The PlayStation line of video games is currently the unrivalled hit product for Sony, and therefore a popular partner for any struggling unit. Since it debuted in late 1994, Sony has sold more than 70 million units, giving it 70% of the market for video game players. In the last fiscal year, PlayStation accounted for 38% of operating profits. By contrast, electronics products, Sony's bread, butter and historical brand, suffered from slumps in Russia and Japan and contributed just 36% of operating profits.

In fact, that seems quite likely. PlayStation 2, is due to roll out March 4 in Japan, a few months later in Asia and before the end of the year in the U.S. and Europe. The buzz surrounding Sony's new product is so terrific among game players that it is damping the Japan sales of Sega's new Dreamcast.

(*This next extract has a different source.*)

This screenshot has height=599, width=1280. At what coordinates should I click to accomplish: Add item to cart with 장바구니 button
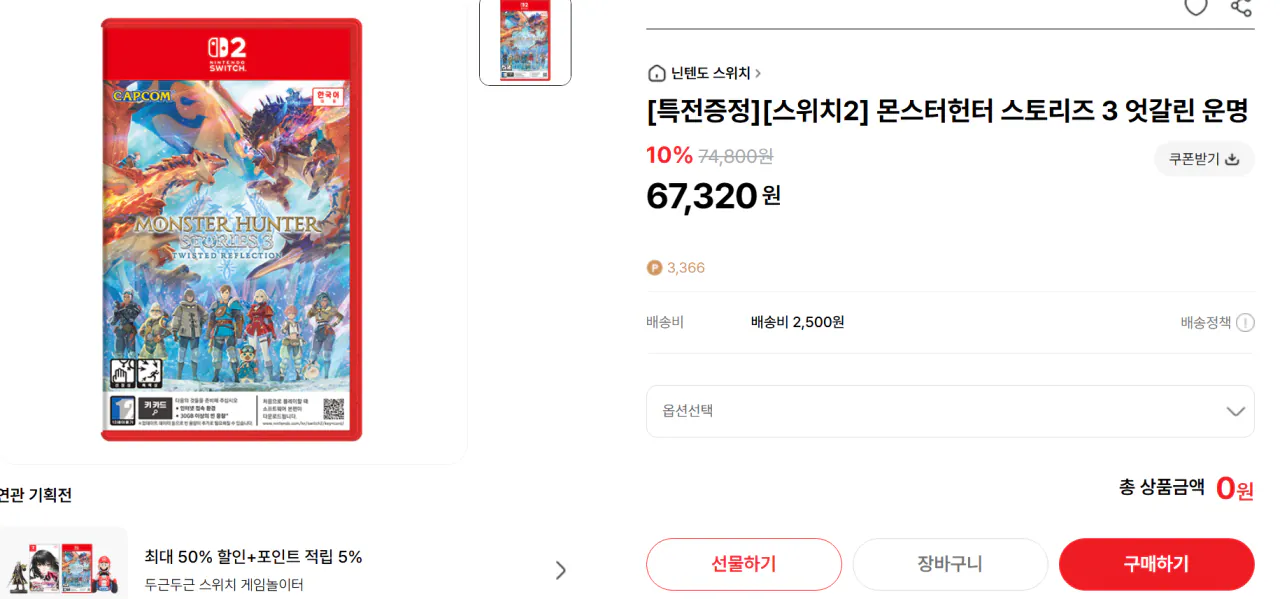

But Idei has bigger plans for PlayStation than dominating the industry that, including both machines and games, grew to $14 billion last year from $10 billion in 1998. The PlayStation 2 will be a computer with a central processing unit that the company claims will far exceed CPUs typically found in today's personal computers. Players will be able to enjoy video games with movie-quality graphics. Eventually, movies that include remote-controlled characters influencing the direction of plot and action should be possible.

For all his talk about the need for Sony to change and move away from being just a consumer electronics company, Idei knows that the company will live and die with PlayStation 2 for the medium term. Five years ago, he introduced the theme he wanted to drive the company: "Digital Dream Kids." Since then, he has added "on the Network" to the slogan. Now doesn't that sound like the future?